This is a journal of my vegetable gardens. Skippy was my first dog and he always thought the garden was his. Even though I do all the work, he always stood by me. I'm located near Boston (in USDA zone 6A). I have a community plot and a backyard vegetable garden. I use sustainable organic methods and try to grow all of my family's vegetables.

Tuesday, September 09, 2008

today's chile harvest

chile harvest
I like to wait until my chiles get full ripe (red or orange) to pick them. These varieties are cayenne, habanero (the orange one) and Anaheim (the big one). Is my first habanero and I'm a little nervous to try it. This variety is known as the hottest chile pepper in the world!

chile and bell peppers (Capsicum)
harvests from my vegetable gardens



Blogger jimmycrackedcorn said...

If your habañero is anything like the ones I have cut and eaten, really, truly, honestly WEAR GLOVES.

I sliced one thin and sprinkled it on pizza, then washed my bare hands with soap and hot water. I washed them well, washed them twice.

Later, well, I had a very bad night and had to do unusual things with milk to make the burning stop.

September 09, 2008 4:11 PM

Blogger kathy said...

Sorry to hear of your mishap. I'll be really careful!!

September 09, 2008 10:35 PM

Blogger Laura said...

My habanero plant has produced 40ish peppers. We are going to make hot sauce because who the heck could eat that many habaneros!!

September 10, 2008 11:50 PM

Blogger Demona said...

What are you going to do with the cayenne peppers? We have 2 bushes of them all fiery red and I have no idea what to do (mixed up seed back in spring)

September 11, 2008 1:03 PM

Anonymous Heather's Garden said...

jimmycrackedcorn already gave you my advice -- WEAR GLOVES. They are really hot and you don't want to get it on your hands and then in your eyes. We tried stringing them up and drying them last year, but they got moldy. If you come up with a good drying method please share.

September 11, 2008 3:13 PM

Anonymous Amelia said...

Hi Kathy! I'm glad the cayenne plant worked out for you. Just today I picked and ate some lovely orange tomatoes from the plant you gave me. They were delicious with basil and olive oil, plus some local corn! I've gotten so busy with my new job that I don't have much time for plants anymore, but I sure appreciate gardening vicariously through your blog.
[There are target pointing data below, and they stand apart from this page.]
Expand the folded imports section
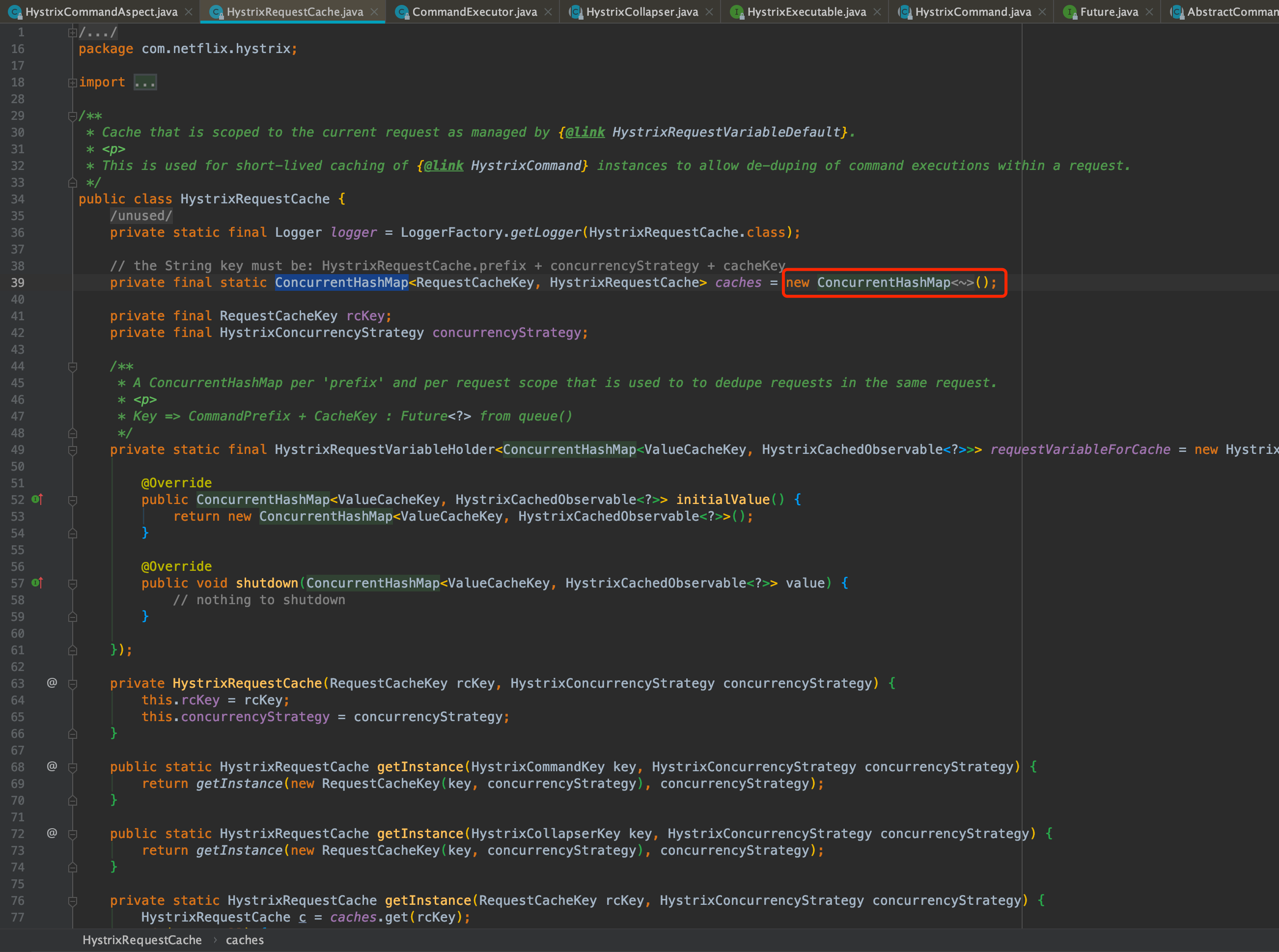 [x=73, y=83]
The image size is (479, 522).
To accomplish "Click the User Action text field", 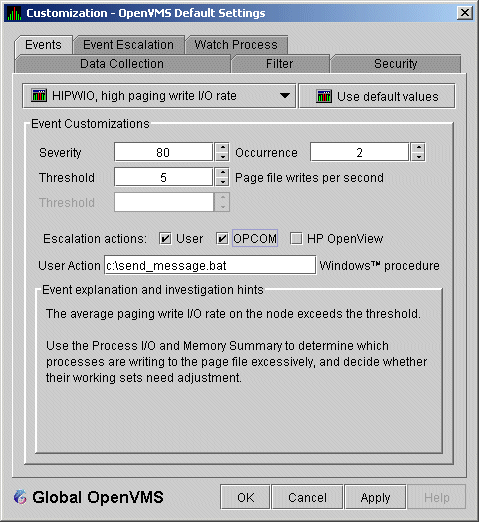I will pos(210,265).
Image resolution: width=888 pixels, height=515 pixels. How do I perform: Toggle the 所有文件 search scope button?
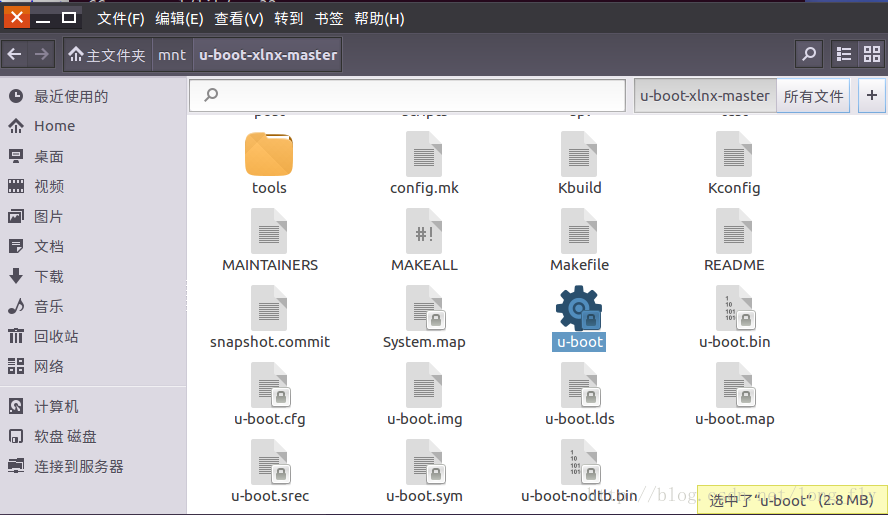[x=813, y=96]
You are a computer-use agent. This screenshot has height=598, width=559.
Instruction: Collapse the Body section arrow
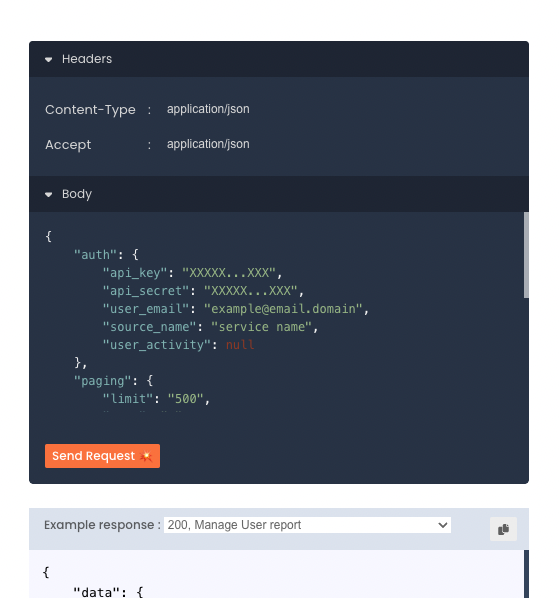pos(48,195)
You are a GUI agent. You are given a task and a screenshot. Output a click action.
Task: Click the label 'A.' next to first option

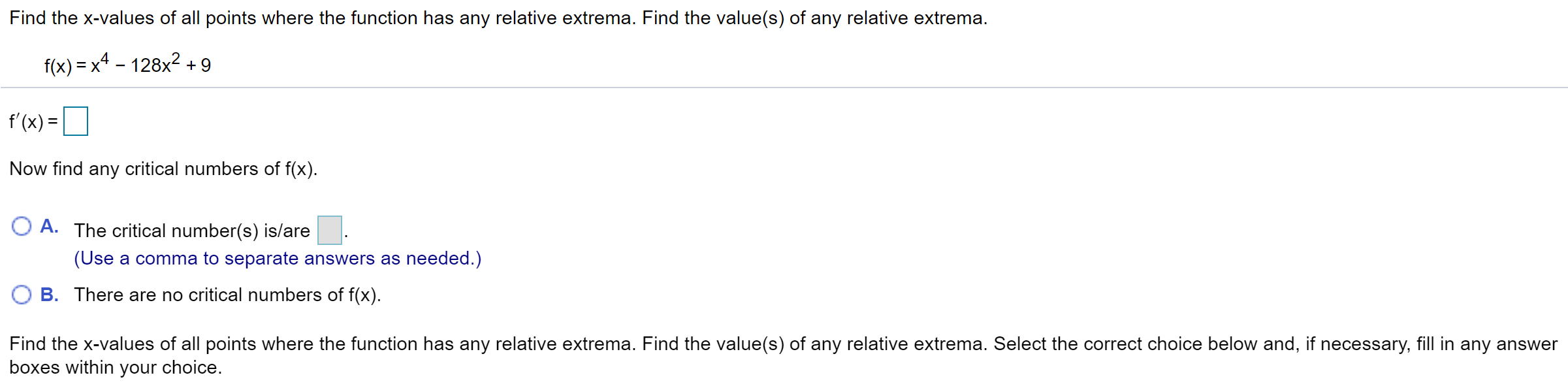[x=49, y=225]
Demona - Cayennes aren't the most useful pepper in the world, since they're full of heat and not much else. But I like to dry my cayennes in a food dehydrator. They make pretty decorations. And you can snap open a dried cayenne and shake the seeds into a dish for some extra heat. This year I'm also going to try grinding the dried peppers into cayenne powder.

September 14, 2008 10:47 PM

Blogger kathy said...

Hi Amelia!

I'm eating my cayenne's as soon as they turn red. They are nice sliced in almost anything I saute. I'm also saving some seeds from this bush for next year. I could use a few more plants next year. I find the chiles aren't all that hot, but then I have been throwing out the seeds. (I think the weather also affects how hot the chiles are.) I'll try using the entire chile for more heat.

I don't expect to have any to dry, but last year my cayenne's dried fine just hanging up in the kitchen. I'd still like to try using a dehydrator, but don't have one yet... Maybe someday.